Input data =
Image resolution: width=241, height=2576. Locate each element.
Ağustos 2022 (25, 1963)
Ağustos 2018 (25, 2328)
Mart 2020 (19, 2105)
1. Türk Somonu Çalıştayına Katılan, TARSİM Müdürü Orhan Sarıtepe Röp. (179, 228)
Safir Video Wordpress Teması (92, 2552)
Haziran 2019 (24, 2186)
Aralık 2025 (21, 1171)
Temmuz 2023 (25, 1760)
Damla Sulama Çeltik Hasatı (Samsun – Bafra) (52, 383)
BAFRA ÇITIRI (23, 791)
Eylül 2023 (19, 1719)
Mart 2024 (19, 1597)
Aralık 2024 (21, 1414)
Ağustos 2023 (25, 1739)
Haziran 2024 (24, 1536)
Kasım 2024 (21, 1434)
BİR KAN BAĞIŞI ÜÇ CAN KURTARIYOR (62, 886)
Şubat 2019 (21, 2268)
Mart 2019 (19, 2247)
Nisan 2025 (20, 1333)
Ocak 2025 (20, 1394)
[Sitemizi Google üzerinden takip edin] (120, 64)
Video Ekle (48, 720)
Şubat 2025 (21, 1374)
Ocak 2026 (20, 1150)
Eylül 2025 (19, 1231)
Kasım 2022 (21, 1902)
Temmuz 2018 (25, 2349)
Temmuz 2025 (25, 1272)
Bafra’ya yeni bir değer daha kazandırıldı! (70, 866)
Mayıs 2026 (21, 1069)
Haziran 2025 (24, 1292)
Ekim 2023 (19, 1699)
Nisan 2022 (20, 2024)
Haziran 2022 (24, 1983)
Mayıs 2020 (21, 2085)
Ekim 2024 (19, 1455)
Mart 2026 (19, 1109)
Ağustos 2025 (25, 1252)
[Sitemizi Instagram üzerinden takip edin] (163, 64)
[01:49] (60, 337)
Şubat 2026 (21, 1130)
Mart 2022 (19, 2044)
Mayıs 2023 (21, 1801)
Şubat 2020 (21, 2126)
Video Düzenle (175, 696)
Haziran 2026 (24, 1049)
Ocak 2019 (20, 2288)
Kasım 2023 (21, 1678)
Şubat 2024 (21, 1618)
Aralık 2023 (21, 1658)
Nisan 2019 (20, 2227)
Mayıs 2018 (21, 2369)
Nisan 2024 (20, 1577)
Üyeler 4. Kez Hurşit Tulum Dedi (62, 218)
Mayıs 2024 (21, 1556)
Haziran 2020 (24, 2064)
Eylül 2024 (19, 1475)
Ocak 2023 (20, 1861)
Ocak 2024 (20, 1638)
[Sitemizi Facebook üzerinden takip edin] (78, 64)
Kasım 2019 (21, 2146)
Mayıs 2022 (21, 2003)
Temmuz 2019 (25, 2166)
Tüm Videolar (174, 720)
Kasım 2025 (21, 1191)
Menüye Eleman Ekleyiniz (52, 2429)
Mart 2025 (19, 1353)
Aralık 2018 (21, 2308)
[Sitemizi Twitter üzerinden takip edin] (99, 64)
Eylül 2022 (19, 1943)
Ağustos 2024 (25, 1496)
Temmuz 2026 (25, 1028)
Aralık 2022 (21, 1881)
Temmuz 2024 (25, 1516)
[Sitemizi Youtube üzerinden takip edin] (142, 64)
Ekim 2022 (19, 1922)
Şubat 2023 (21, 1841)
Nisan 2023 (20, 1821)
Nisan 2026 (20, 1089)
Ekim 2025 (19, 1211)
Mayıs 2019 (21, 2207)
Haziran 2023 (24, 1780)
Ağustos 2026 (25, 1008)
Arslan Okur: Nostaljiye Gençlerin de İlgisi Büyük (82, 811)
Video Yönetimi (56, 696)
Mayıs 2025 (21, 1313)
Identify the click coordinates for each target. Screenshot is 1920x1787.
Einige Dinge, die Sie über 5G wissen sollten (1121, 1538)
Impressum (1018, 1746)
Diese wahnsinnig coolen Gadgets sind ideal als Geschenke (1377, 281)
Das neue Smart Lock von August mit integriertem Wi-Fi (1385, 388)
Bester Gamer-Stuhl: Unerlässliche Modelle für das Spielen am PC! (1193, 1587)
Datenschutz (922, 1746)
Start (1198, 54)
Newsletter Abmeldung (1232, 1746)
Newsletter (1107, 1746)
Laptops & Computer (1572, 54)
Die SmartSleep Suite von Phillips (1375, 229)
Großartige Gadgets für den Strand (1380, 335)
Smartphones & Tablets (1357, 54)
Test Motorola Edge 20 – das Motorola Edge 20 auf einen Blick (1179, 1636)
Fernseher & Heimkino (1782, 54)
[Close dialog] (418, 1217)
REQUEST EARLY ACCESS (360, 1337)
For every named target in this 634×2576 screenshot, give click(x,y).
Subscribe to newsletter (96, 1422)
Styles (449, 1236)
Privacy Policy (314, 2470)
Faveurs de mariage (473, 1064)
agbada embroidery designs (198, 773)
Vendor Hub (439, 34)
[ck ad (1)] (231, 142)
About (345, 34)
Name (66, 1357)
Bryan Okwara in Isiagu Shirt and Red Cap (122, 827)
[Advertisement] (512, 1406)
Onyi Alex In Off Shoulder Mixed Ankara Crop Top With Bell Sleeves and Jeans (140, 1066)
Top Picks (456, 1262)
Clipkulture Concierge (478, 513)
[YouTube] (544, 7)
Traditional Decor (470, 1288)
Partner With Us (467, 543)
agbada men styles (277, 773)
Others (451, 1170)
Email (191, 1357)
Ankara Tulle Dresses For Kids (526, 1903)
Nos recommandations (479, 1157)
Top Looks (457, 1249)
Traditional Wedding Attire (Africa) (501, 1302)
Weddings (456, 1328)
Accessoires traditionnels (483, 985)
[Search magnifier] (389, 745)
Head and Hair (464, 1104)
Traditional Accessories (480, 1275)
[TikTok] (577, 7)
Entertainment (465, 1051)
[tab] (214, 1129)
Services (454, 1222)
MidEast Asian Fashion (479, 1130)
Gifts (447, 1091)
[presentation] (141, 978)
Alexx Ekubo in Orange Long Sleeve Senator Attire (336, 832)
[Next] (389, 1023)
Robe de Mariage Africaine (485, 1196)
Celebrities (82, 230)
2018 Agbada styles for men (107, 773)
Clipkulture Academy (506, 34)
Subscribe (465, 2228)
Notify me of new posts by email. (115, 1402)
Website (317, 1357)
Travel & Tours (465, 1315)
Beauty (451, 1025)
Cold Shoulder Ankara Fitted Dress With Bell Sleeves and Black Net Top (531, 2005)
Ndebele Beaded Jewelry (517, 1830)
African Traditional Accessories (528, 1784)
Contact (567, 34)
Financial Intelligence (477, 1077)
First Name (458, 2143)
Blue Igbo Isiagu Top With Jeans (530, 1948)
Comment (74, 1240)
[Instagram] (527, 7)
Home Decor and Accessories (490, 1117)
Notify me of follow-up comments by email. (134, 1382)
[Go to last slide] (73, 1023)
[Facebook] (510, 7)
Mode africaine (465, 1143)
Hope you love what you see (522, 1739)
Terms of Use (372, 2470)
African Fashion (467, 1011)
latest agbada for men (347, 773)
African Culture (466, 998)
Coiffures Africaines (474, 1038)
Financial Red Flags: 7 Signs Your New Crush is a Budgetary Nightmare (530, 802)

Task objective = Every record needs to be written out again, exactly as it was given.

Result of the task =
Image resolution: width=241, height=2576. Locate each element.
Ağustos 2022 (25, 1963)
Ağustos 2018 (25, 2328)
Mart 2020 (19, 2105)
1. Türk Somonu Çalıştayına Katılan, TARSİM Müdürü Orhan Sarıtepe Röp. (179, 228)
Safir Video Wordpress Teması (92, 2552)
Haziran 2019 (24, 2186)
Aralık 2025 (21, 1171)
Temmuz 2023 (25, 1760)
Damla Sulama Çeltik Hasatı (Samsun – Bafra) (52, 383)
BAFRA ÇITIRI (23, 791)
Eylül 2023 (19, 1719)
Mart 2024 (19, 1597)
Aralık 2024 (21, 1414)
Ağustos 2023 (25, 1739)
Haziran 2024 (24, 1536)
Kasım 2024 (21, 1434)
BİR KAN BAĞIŞI ÜÇ CAN KURTARIYOR (62, 886)
Şubat 2019 (21, 2268)
Mart 2019 (19, 2247)
Nisan 2025 (20, 1333)
Ocak 2025 (20, 1394)
[Sitemizi Google üzerinden takip edin] (120, 64)
Video Ekle (48, 720)
Şubat 2025 (21, 1374)
Ocak 2026 (20, 1150)
Eylül 2025 (19, 1231)
Kasım 2022 (21, 1902)
Temmuz 2018 (25, 2349)
Temmuz 2025 (25, 1272)
Bafra’ya yeni bir değer daha kazandırıldı! (70, 866)
Mayıs 2026 (21, 1069)
Haziran 2025 (24, 1292)
Ekim 2023 (19, 1699)
Nisan 2022 (20, 2024)
Haziran 2022 (24, 1983)
Mayıs 2020 (21, 2085)
Ekim 2024 (19, 1455)
Mart 2026 (19, 1109)
Ağustos 2025 (25, 1252)
[Sitemizi Instagram üzerinden takip edin] (163, 64)
[01:49] (60, 337)
Şubat 2026 (21, 1130)
Mart 2022 (19, 2044)
Mayıs 2023 (21, 1801)
Şubat 2020 (21, 2126)
Video Düzenle (175, 696)
Haziran 2026 (24, 1049)
Ocak 2019 (20, 2288)
Kasım 2023 (21, 1678)
Şubat 2024 (21, 1618)
Aralık 2023 (21, 1658)
Nisan 2019 (20, 2227)
Mayıs 2018 (21, 2369)
Nisan 2024 (20, 1577)
Üyeler 4. Kez Hurşit Tulum Dedi (62, 218)
Mayıs 2024 (21, 1556)
Haziran 2020 (24, 2064)
Eylül 2024 (19, 1475)
Ocak 2023 (20, 1861)
Ocak 2024 (20, 1638)
[Sitemizi Facebook üzerinden takip edin] (78, 64)
Kasım 2019 (21, 2146)
Mayıs 2022 (21, 2003)
Temmuz 2019 (25, 2166)
Tüm Videolar (174, 720)
Kasım 2025 (21, 1191)
Menüye Eleman Ekleyiniz (52, 2429)
Mart 2025 (19, 1353)
Aralık 2018 (21, 2308)
[Sitemizi Twitter üzerinden takip edin] (99, 64)
Eylül 2022 (19, 1943)
Ağustos 2024 (25, 1496)
Temmuz 2026 (25, 1028)
Aralık 2022 (21, 1881)
Temmuz 2024 (25, 1516)
[Sitemizi Youtube üzerinden takip edin] (142, 64)
Ekim 2022 (19, 1922)
Şubat 2023 (21, 1841)
Nisan 2023 (20, 1821)
Nisan 2026 (20, 1089)
Ekim 2025 (19, 1211)
Mayıs 2019 (21, 2207)
Haziran 2023 (24, 1780)
Ağustos 2026 (25, 1008)
Arslan Okur: Nostaljiye Gençlerin de İlgisi Büyük (82, 811)
Video Yönetimi (56, 696)
Mayıs 2025 (21, 1313)
Identify the click coordinates for each target. Screenshot is 1920x1787.
Einige Dinge, die Sie über 5G wissen sollten (1121, 1538)
Impressum (1018, 1746)
Diese wahnsinnig coolen Gadgets sind ideal als Geschenke (1377, 281)
Das neue Smart Lock von August mit integriertem Wi-Fi (1385, 388)
Bester Gamer-Stuhl: Unerlässliche Modelle für das Spielen am PC! (1193, 1587)
Datenschutz (922, 1746)
Start (1198, 54)
Newsletter Abmeldung (1232, 1746)
Newsletter (1107, 1746)
Laptops & Computer (1572, 54)
Die SmartSleep Suite von Phillips (1375, 229)
Großartige Gadgets für den Strand (1380, 335)
Smartphones & Tablets (1357, 54)
Test Motorola Edge 20 – das Motorola Edge 20 auf einen Blick (1179, 1636)
Fernseher & Heimkino (1782, 54)
[Close dialog] (418, 1217)
REQUEST EARLY ACCESS (360, 1337)
For every named target in this 634×2576 screenshot, give click(x,y).
Subscribe to newsletter (96, 1422)
Styles (449, 1236)
Privacy Policy (314, 2470)
Faveurs de mariage (473, 1064)
agbada embroidery designs (198, 773)
Vendor Hub (439, 34)
[ck ad (1)] (231, 142)
About (345, 34)
Name (66, 1357)
Bryan Okwara in Isiagu Shirt and Red Cap (122, 827)
[Advertisement] (512, 1406)
Onyi Alex In Off Shoulder Mixed Ankara Crop Top With Bell Sleeves and Jeans (140, 1066)
Top Picks (456, 1262)
Clipkulture Concierge (478, 513)
[YouTube] (544, 7)
Traditional Decor (470, 1288)
Partner With Us (467, 543)
agbada men styles (277, 773)
Others (451, 1170)
Email (191, 1357)
Ankara Tulle Dresses For Kids (526, 1903)
Nos recommandations (479, 1157)
Top Looks (457, 1249)
Traditional Wedding Attire (Africa) (501, 1302)
Weddings (456, 1328)
Accessoires traditionnels (483, 985)
[Search magnifier] (389, 745)
Head and Hair (464, 1104)
Traditional Accessories (480, 1275)
[TikTok] (577, 7)
Entertainment (465, 1051)
[tab] (214, 1129)
Services (454, 1222)
MidEast Asian Fashion (479, 1130)
Gifts (447, 1091)
[presentation] (141, 978)
Alexx Ekubo in Orange Long Sleeve Senator Attire (336, 832)
[Next] (389, 1023)
Robe de Mariage Africaine (485, 1196)
Celebrities (82, 230)
2018 Agbada styles for men (107, 773)
Clipkulture Academy (506, 34)
Subscribe (465, 2228)
Notify me of new posts by email. (115, 1402)
Website (317, 1357)
Travel & Tours (465, 1315)
Beauty (451, 1025)
Cold Shoulder Ankara Fitted Dress With Bell Sleeves and Black Net Top (531, 2005)
Ndebele Beaded Jewelry (517, 1830)
African Traditional Accessories (528, 1784)
Contact (567, 34)
Financial Intelligence (477, 1077)
First Name (458, 2143)
Blue Igbo Isiagu Top With Jeans (530, 1948)
Comment (74, 1240)
[Instagram] (527, 7)
Home Decor and Accessories (490, 1117)
Notify me of follow-up comments by email. (134, 1382)
[Go to last slide] (73, 1023)
[Facebook] (510, 7)
Mode africaine (465, 1143)
Hope you love what you see (522, 1739)
Terms of Use (372, 2470)
African Fashion (467, 1011)
latest agbada for men (347, 773)
African Culture (466, 998)
Coiffures Africaines (474, 1038)
Financial Red Flags: 7 Signs Your New Crush is a Budgetary Nightmare (530, 802)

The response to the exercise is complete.